Unique, oui, car on ne parle pas ici d’une simple acquisition du plus fort qui vient sauver le plus faible, comme on pouvait souvent le voir dans les premières années de l’industrie automobile. En fait, il s’agissait davantage d’une fusion que d’un achat.

Le fondateur de GM, William C. Durant, avait été invité à quitter sa propre entreprise par les actionnaires qui n’aimaient pas sa façon de gérer. Après avoir été cavalièrement éjecté, il fonde une nouvelle marque automobile en compagnie de Louis Chevrolet qui va léguer son nom à celle-ci.

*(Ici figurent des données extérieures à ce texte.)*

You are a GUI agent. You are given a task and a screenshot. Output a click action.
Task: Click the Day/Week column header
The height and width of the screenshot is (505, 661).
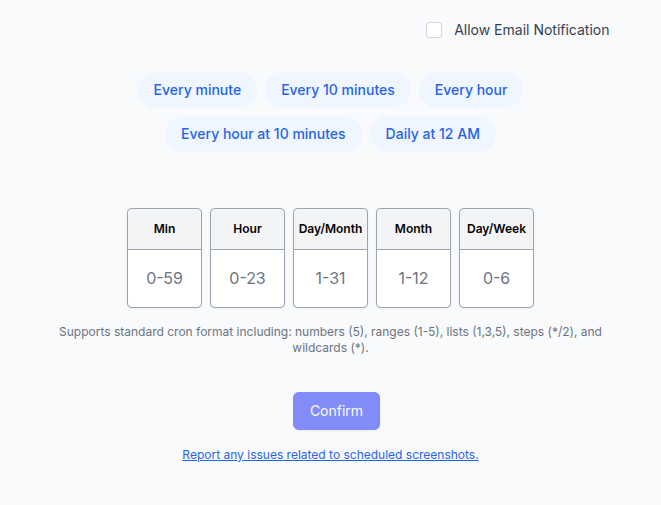pyautogui.click(x=497, y=229)
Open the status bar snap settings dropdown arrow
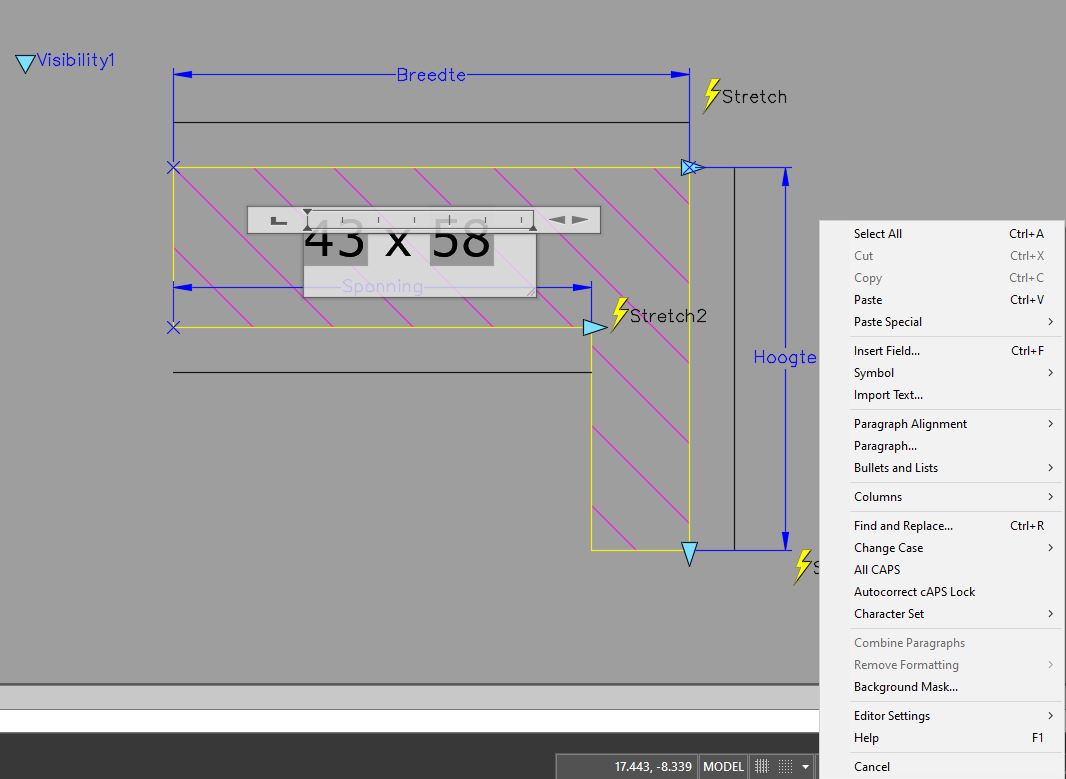This screenshot has height=779, width=1066. 806,766
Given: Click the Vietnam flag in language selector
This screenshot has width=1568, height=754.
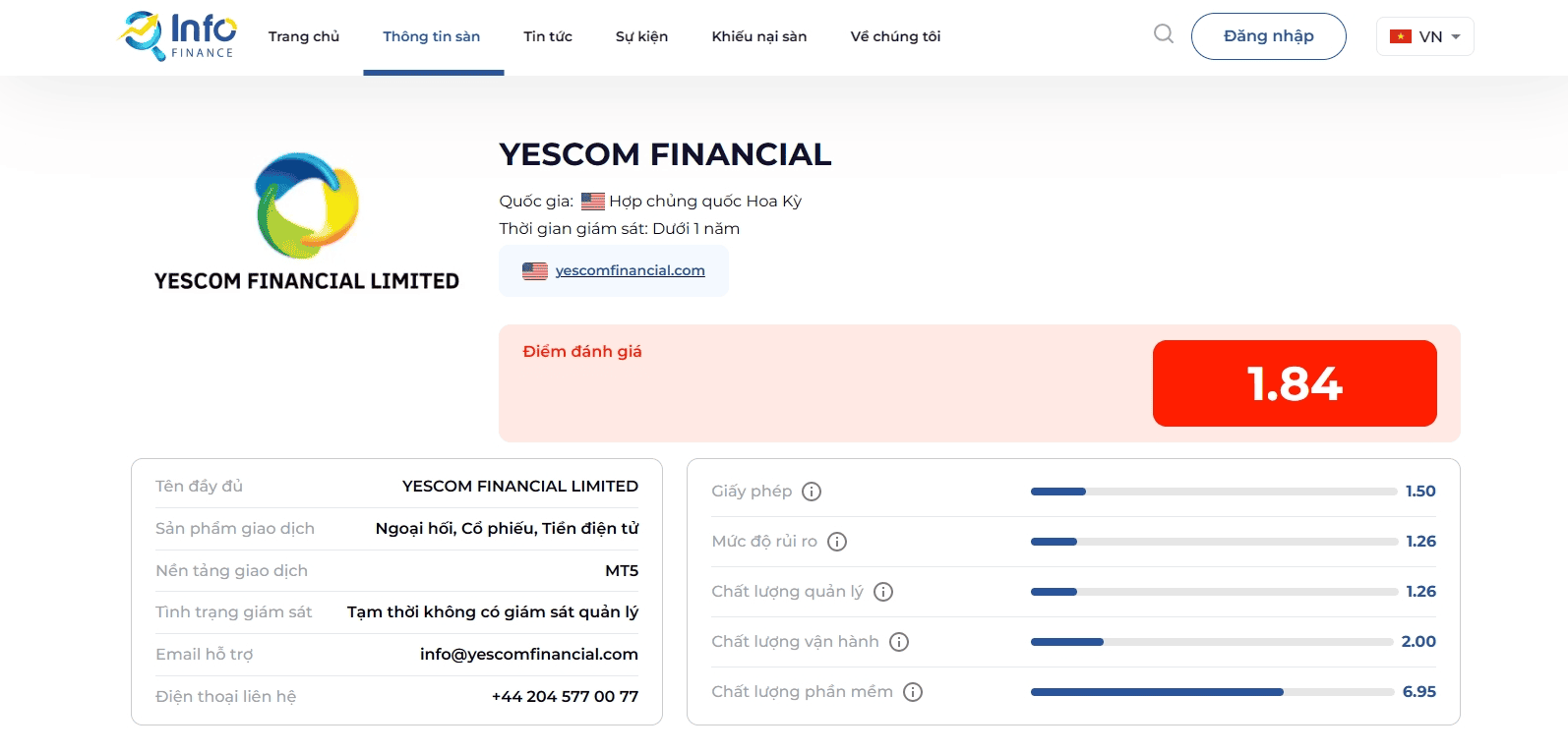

Ça se passe en 1911. Cinq ans plus tard, Chevrolet, qui se veut une concurrente de GM, commence à engranger de sérieux profits. William C. Durant, du coup, regarnit ses propres coffres.

À ce moment, l’homme, qui possède toujours des actions chez GM, décide d’en acheter d’autres. Dans un geste visant à reprendre le contrôle de la General Motors, il offre aux actionnaires de GM cinq actions de Chevrolet contre une seule de la future maison mère.

Le contexte économique de l’époque rendait cette offre irrésistible pour les actionnaires de GM.

Grâce à cette transaction, William C. Durant reprenait le contrôle de GM.